The good news is that their songs are solid enough to stand alongside the Roy Ayers and Blackbyrds tunes they cover, and Breakestra’s rhythmic core is tight enough to make up for any compositional shortcomings.

“We’ve been planning to put out a recording of original material for a long time now,” says founding member Miles Tackett from his Los Angeles home, “but something always came up – from playing shows to living life – so it took us a minute to get it done.

“The initial plan was simply to do some music of my own and see what would happen. With Breakestra, I knew whatever we did was going to be funk-related, but within that idiom I think we’ve come up with a really broad range of stuff. I really didn’t expect we’d be doing real song songs with lyrics, bridges and the whole bit.”

Even with tracks like Family Rap, on which Jurassic 5’s Chali 2na, Soup and Double K rhyme nostalgically about the old days of the early 90s on the L.A. scene when DJs, MCs, jazz and funk musicians would all hang out together at Peace Pipe every Tuesday night, the groove-heavy Hit The Floor still sounds very much like a Breakestra record.

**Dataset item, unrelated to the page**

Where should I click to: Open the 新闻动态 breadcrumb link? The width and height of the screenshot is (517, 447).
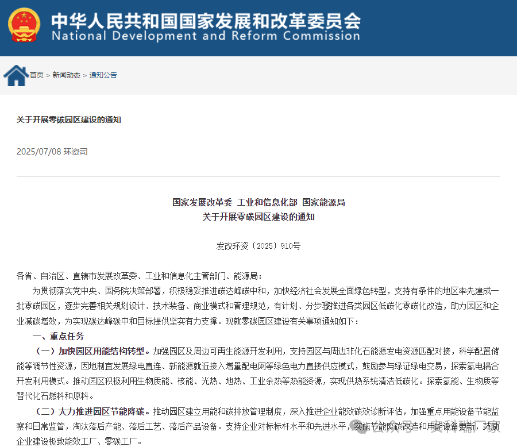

Slow-burn ballads like Hiding and Recognize sung by Tackett are obviously a departure from the usual program, but they work in an album context where following one hard-pounding funk track after another can make for a boring listen.

“We definitely didn’t want to do a whole album of Meters-style funk instrumentals. At first I thought we might be pushing it with the ballads. The lyrics are a little more personal than what people are used to hearing from Breakestra, but we decided to leave those songs on for better or worse. I’m glad we did. Hey, I like old-school soul and R&B just as much as the heavy funk stuff.”

Since Hit The Floor won’t be out until the end of October, Breakestra preview the disc with just a three- or four-song sampling at Lee’s Palace tonight (Thursday, September 8). The rest of the evening offers the usual selection of rare groove and funk from the likes of James Brown and Dizzy Gillespie to Roy Ayers and Robert Moore, with a few timely selections thrown in.

“We’re going to be adding the Honey Drippers’ Impeach The President to the set,” notes Tacket. “It seems just as relevant today as ever.”